= Land exchange =

A land exchange or land swap is the voluntary exchange of land between two parties, typically a private owner and a government. These parties may include farmers, estate owners, developers, nature organizations, and governments. Land swaps may also take place between two sovereign nations for practical, geographical, or economic reasons.

The exchange of land is undertaken for a variety of reasons, among them the conversion or rehabilitation of a parcel of land to nature or to further the aims of real estate developers. Exchanges frequently present substantial challenges and risks to conservation efforts, particularly in safeguarding historic landscapes, as well as raising public access concerns for land that transitions from public to private ownership.
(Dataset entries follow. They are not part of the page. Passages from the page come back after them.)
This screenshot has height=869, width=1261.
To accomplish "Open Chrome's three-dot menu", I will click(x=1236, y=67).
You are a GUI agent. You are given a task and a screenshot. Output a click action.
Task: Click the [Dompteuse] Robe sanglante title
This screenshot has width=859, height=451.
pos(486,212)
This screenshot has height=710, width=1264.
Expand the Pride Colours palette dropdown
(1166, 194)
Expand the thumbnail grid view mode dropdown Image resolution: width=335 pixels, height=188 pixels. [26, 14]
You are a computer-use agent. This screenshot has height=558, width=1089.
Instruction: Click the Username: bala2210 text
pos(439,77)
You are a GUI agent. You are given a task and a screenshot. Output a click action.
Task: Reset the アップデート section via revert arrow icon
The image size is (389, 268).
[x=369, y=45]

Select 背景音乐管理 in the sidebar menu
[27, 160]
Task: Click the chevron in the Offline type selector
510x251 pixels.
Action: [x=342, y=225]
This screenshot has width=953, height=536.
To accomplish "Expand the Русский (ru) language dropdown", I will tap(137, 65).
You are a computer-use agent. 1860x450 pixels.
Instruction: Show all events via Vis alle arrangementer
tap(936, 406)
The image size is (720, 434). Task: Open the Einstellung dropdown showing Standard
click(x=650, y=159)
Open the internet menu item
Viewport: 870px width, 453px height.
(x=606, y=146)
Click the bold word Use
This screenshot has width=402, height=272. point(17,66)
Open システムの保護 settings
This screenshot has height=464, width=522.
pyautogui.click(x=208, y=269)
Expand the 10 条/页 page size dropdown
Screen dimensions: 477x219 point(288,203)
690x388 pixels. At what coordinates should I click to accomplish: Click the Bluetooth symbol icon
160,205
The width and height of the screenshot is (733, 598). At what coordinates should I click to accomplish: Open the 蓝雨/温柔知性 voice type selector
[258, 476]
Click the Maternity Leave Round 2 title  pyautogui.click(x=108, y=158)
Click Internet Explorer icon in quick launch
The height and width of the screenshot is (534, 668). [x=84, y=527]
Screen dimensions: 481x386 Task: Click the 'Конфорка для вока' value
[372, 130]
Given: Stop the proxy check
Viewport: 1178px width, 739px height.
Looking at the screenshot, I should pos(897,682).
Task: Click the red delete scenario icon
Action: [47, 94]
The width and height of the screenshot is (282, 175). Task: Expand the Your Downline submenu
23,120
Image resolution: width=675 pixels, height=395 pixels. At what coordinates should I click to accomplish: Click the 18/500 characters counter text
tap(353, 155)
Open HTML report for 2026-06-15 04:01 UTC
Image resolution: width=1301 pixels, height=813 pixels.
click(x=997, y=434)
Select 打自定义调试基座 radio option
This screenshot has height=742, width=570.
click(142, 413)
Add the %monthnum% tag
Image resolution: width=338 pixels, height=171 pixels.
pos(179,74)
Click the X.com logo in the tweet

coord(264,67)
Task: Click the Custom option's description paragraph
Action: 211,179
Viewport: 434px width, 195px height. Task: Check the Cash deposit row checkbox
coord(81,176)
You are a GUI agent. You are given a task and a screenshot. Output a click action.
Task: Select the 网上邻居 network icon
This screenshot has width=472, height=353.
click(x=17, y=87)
After the Netherlands designated the Dutch National Ecological Network, provincial governments in the country established programs offering financial and organizational assistance for the acquisition of agricultural land and its restoration to more natural habitats.

==Examples==

===Bangladesh and India===
- India–Bangladesh enclaves

===Jordan===
- Jordan transfer desert lands to Saudi Arabia in exchange to land south of Aqaba in 1965 so Jordan can extend its only sea access.

=== Kosovo and Serbia ===
- Proposed land swap Kosovo–Serbia land swap

===United Kingdom===
- The township of Boycott (in the parish of Stowe), transferred to Buckinghamshire.
- The parish of Swineshead was an exclave of the county surrounded by Bedfordshire, 1278 acres (517 ha). In 1896, the parish was transferred to Bedfordshire in exchange for the parish of Tilbrook.